Assunzione della Beata Vergine Maria: Lc 1,39-56
MAGNIFICAT (Arcabas, pseudonimo di Jean-Marie Pirot, 1987, Saint-Pierre-de-Chartreuse, Museo d’arte sacra contemporanea, chiesa di Saint-Hugues-de-Chartreuse)
Come fanno, gli artisti, a raffigurare il Magnificat? Riproducono, per lo più, il luogo e il momento in cui la Vergine si slancia in questa preghiera strepitosa (vedi Taizé).

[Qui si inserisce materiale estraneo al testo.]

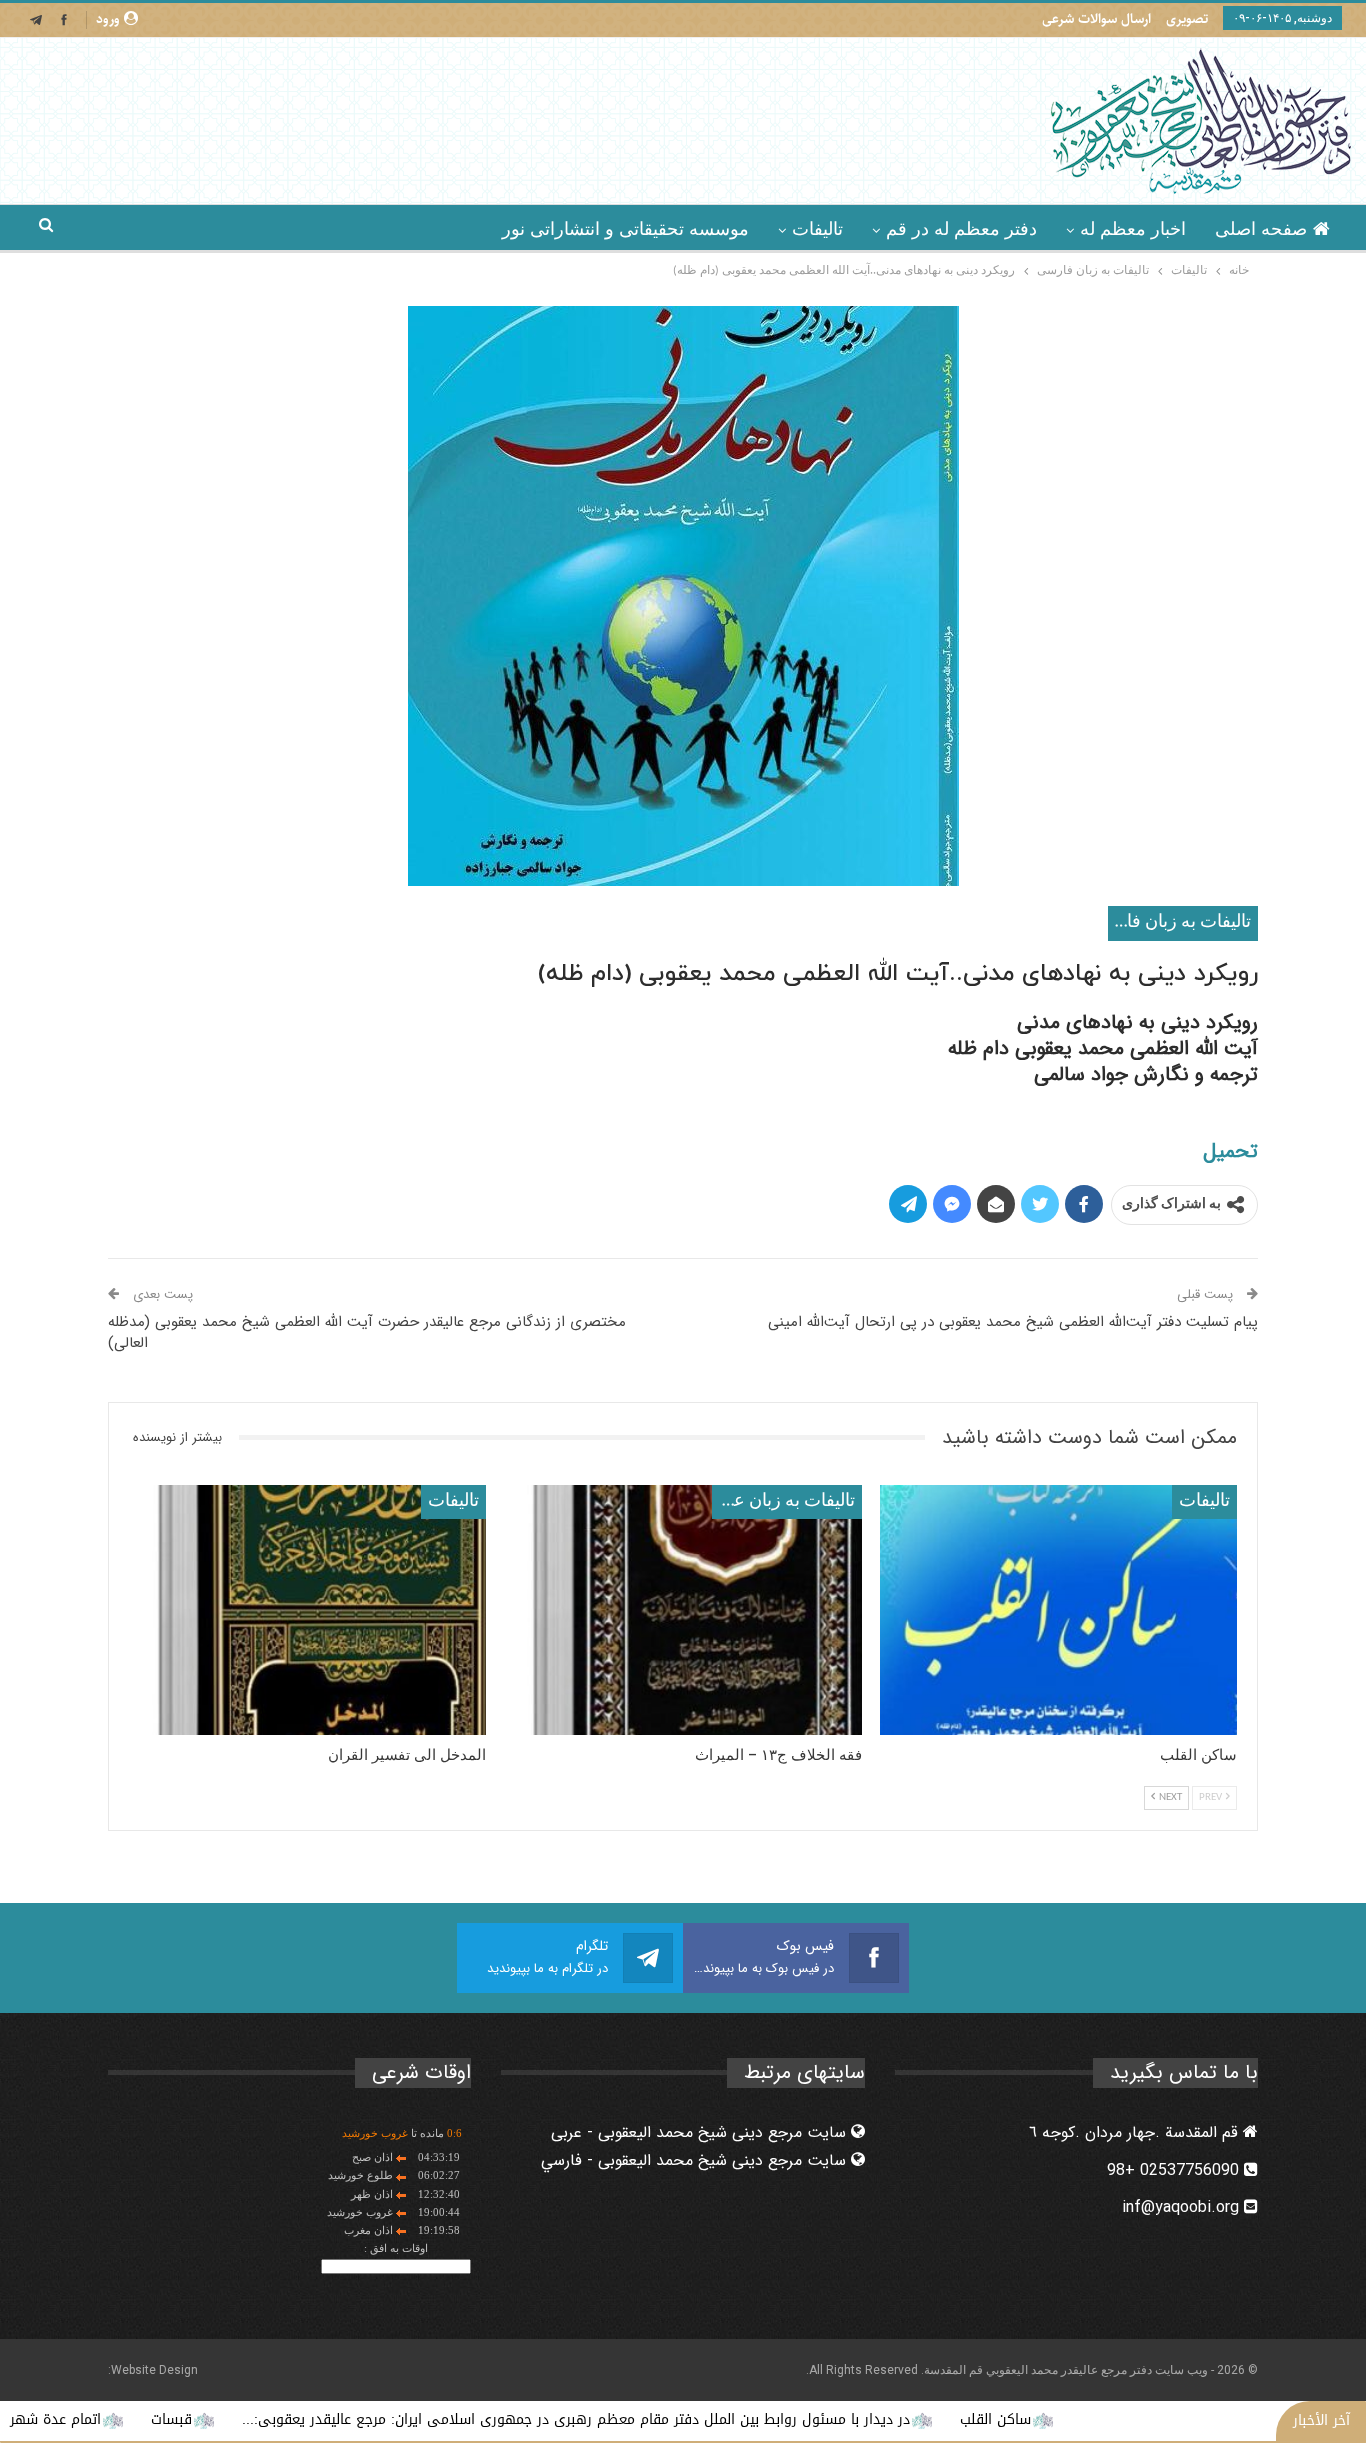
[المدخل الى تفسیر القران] (307, 1610)
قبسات (271, 2419)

Ma le parole della preghiera restano “sepolte” nel Vangelo di Luca, come note in uno spartito, senza poter risuonare nell’opera d’arte.
Tutti gli artisti, tranne Arcabas. Che, stranamente, crea un quadro senza figure, pieno di lettere colorate. Dando l’impressione, in un primo momento, d’aver fatto del Magnificat una versione per bambini. E poi convincendoci d’aver dato, della preghiera, un’interpretazione alta, in cui le parole diventano immagini (una buona idea, tra l’altro, per chiunque voglia rendere omaggio alle grandi poesie).
Che cosa ha intuito il pittore francese? Che le parole della Vergine sono talmente belle da meritare d’essere dipinte una a una, lettera per lettera, pur di rallentare la lettura e far assimilare il significato.
Ad aderire alle parole del salmo 47 (46) – «Cantate inni a Dio… Cantate inni con arte» – era già stata Maria, ben prima di lui: con lo stesso entusiasmo l’artista ha piegato una lamiera e cercato le tinte per rendere al meglio ogni vocabolo.
L’operazione si potrebbe ripetere, ogni giorno, in modo diverso: suggerendo a un grafico di stanare un font più giusto, a un artigiano di cimentarsi col ferro battuto, a un altro col vetro, a un altro ancora con una tovaglia ricamata… A un regista di pensare a una voce e a un corpo, individuando l’attrice più adatta a interpretarlo. A un chitarrista di studiare un accompagnamento, a un disegnatore di pensare a figure da proiettare, a un coreografo ecc…
La speranza è che ritorni il desiderio di cantare il Magnificat: ciascuno nel proprio idioma, ciascuno con la sensibilità e il linguaggio artistico che gli sono più congeniali.